Inequalities on a Number Line Worksheets
What are inequalities on a number line?
Inequalities on a number line provide a visual representation of the range of values that satisfy an inequality statement. Rather than showing a single solution point, students shade a region of the number line to indicate all possible values. The notation is crucial: an open circle shows that a boundary value is not included (< or >), whilst a closed circle indicates the value is included (≤ or ≥).
This graphical method helps pupils understand solution sets intuitively, particularly when dealing with statements like x > 3 or x ≤ -2. The visual approach supports algebraic understanding and prepares students for more complex work with inequalities at GCSE level, including solving and graphing linear inequalities in two variables.
Which year groups learn about inequalities on a number line?
Inequalities on a number line feature in the KS3 National Curriculum, typically introduced during Year 7 and developed further in Year 8. At this stage, students build on their understanding of the number system and begin working with algebraic concepts that extend beyond simple equations with single solutions.
Year 7 pupils usually start by interpreting and representing simple inequalities, whilst Year 8 students tackle more challenging problems involving negative numbers, compound inequalities, and forming inequalities from written descriptions. This foundational work establishes the skills needed for GCSE Mathematics, where inequalities become increasingly important across both Foundation and Higher tiers.
How do you know whether to use an open or closed circle?
The choice between open and closed circles depends on whether the boundary value is included in the solution set. A closed (filled) circle indicates that the number is part of the solution, corresponding to the symbols ≤ (less than or equal to) or ≥ (greater than or equal to). An open (hollow) circle shows the boundary value is excluded, used with < (less than) or > (greater than).
Many students initially struggle with this distinction, so repeated practice is essential. Our worksheets include varied examples that require pupils to both draw inequalities from given statements and write inequality notation from number line diagrams. This two-way practice reinforces understanding and helps students recognise the relationship between algebraic symbols and graphical representation.

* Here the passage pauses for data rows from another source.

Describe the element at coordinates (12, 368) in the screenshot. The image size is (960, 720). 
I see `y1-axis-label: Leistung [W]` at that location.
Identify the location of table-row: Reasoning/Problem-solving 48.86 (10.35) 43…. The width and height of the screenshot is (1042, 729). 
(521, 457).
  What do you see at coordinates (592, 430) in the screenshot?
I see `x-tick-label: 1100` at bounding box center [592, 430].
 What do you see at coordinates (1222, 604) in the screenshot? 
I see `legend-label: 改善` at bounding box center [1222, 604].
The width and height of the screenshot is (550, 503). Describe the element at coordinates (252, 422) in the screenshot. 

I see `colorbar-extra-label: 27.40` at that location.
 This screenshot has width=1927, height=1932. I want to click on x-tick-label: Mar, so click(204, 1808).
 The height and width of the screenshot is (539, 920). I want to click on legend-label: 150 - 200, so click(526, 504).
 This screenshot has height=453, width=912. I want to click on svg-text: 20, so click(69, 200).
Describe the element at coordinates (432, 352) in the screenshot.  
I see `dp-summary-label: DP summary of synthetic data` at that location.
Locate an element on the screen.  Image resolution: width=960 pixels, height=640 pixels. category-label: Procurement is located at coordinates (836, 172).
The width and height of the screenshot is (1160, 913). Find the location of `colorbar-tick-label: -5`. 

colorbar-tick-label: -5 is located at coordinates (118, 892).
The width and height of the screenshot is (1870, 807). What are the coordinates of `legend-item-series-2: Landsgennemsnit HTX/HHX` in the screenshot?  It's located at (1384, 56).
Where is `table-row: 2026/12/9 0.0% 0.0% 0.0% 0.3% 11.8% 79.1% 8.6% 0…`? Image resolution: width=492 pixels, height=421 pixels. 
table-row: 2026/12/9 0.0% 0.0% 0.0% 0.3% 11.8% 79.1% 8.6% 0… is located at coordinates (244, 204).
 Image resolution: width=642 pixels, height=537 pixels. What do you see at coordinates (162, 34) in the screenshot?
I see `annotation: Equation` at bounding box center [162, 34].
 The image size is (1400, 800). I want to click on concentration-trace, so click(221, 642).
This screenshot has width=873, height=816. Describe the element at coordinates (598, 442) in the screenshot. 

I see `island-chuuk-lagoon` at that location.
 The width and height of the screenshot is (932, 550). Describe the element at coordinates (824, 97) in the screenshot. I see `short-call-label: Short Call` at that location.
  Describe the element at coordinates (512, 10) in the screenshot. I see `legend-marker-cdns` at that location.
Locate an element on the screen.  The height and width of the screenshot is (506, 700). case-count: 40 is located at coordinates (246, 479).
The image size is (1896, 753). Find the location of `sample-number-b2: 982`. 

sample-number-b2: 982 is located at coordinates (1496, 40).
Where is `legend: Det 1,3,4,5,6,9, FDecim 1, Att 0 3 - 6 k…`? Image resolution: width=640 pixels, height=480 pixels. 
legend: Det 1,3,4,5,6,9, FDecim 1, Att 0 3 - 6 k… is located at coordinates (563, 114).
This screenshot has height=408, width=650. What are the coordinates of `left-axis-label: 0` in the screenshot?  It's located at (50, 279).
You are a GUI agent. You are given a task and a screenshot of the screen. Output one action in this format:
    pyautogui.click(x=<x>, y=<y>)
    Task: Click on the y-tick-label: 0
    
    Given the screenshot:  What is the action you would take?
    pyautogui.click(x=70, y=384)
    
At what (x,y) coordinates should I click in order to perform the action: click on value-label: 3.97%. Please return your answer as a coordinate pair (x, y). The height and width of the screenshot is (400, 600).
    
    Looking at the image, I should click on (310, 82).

What's included with these inequality worksheets?
Each worksheet downloads as a PDF, ready to print for immediate classroom use or home learning. The resources include carefully structured questions that progress in difficulty, allowing students to build confidence gradually. Questions typically require pupils to represent inequalities on provided number lines, interpret existing diagrams, and match algebraic statements to their graphical representations.
Complete answer sheets accompany every worksheet, showing the correct notation and shading for each inequality. These detailed solutions support marking efficiency for teachers and enable students to self-assess their work effectively. The clear visual answers help pupils identify exactly where they've made errors, whether in circle notation, shading direction, or boundary value placement.